While most darlings of Sundance adhere to a precise template or battle-tested, festival audience-approved aesthetics, Anna Rose Holmer’s audacious debut, The Fits, defies both the expectations and easy categorizations that one has come to anticipate from similarly hyped indie films. It reimagines the all-too-common coming-of-age film as something of a poetic dance where rhythm and motion is not merely a form self-expression but the actual means of self-realization, a ritualistic rite of passage that jumpstarts the transformation towards womanhood. The central metaphor of the fits is blunt, yet Holmer surrounds it with such a potent sense of visual poetry and dynamic movement that the film’s general mood, driven by a wonderfully pulsating Jonny Greenwood-esque score of offbeat percussion, drones and atonal clarinets, expresses more here than any additional dialogue or plot ever could.
The Fits is remarkably tight in its focus, zeroing in on Toni, a pre-teen girl, played with a quiet ferocity by Royalty Hightower giving a performance that is far beyond her years, who trains in a boxing gym where her brother works when she soon finds herself transfixed by the all-female dance troupe, The Lionesses, practicing down the hall. The fluidity and gracefulness of the dancers plays off the harsh physicality and brute masculinity of the boxers and Toni must decide whether she will break from her brother’s care and join the so-called pack. As she begins training with the troupe, Toni takes on the dual role of active participant and disengaged observer, soaking in the strange newfound world of female empowerment she has entered while training her body to adapt to new routines and the grueling pressures of competitive dance.
Surprisingly, as much as The Fits is a dance film, it is ostensibly even more a reconfiguration of the coming-of-age film as a truly alien experience and a lyrical rendering of the body/mind fissures inherent in adolescence.
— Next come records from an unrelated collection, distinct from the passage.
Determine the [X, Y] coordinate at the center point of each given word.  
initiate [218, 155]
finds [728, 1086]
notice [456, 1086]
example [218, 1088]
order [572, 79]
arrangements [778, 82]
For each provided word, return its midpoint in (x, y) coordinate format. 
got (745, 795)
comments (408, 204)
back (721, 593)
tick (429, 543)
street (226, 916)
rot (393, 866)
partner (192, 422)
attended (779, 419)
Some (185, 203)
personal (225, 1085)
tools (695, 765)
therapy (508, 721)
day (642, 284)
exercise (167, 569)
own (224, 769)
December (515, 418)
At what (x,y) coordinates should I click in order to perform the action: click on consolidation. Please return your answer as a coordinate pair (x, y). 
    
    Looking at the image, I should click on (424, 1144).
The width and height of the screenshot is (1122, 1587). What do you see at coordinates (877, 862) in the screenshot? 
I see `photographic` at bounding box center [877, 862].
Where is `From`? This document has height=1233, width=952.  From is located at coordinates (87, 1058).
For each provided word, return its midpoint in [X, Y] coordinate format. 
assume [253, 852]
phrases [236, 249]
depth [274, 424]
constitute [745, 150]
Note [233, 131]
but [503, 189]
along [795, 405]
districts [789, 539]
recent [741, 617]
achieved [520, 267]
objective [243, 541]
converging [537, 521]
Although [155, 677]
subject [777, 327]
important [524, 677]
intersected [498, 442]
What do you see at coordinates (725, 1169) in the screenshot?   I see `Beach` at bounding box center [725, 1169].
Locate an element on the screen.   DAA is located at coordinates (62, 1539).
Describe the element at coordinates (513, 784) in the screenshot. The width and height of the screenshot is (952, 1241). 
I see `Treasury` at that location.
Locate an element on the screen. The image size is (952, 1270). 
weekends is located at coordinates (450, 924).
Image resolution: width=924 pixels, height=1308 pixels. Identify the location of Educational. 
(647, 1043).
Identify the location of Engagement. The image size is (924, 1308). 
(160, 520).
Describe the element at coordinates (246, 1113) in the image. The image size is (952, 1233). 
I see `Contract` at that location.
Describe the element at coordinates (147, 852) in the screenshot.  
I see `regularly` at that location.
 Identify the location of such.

The “fits” that several girls have throughout the film are clearly symbolic of a woman’s blossoming — the seizure-like symptoms, at first blamed on the gym’s drinking water, effect only pubescent girls who are then the envy of those yet to experience them — yet Holmer presents them as something otherworldly and transcendent. The mundanity of routine and the normality of puberty running its course are here conveyed in rather grandiose terms with imagery that captures not the literal truth of these universal events, but the rapturous, emotional truth buried within its unshakeable mood and dense atmosphere.
If The Fits has a weakness, it is that once it establishes its unique formal vocabulary and Toni sees the first of the “fits,” Holmer virtually repeats the pattern until its inevitable, yet beautiful and haunting, ending. Its rhythms and repetitions do however accrue meaning, particularly as Toni’s increasingly intense practice allow her to externalize her inexpressible internal world as her body and mind lead her to evolve into someone else. Its minimalist nature would perhaps make it better suited for a short film, but at 72 minutes, it still manages to mesmerize even while its duplicating its own moves. If nothing else, it introduces Anna Rose Holmer to the world as another bright young female director with a unique perspective and, especially for a debut feature, a surprisingly impressive command of pacing and tone.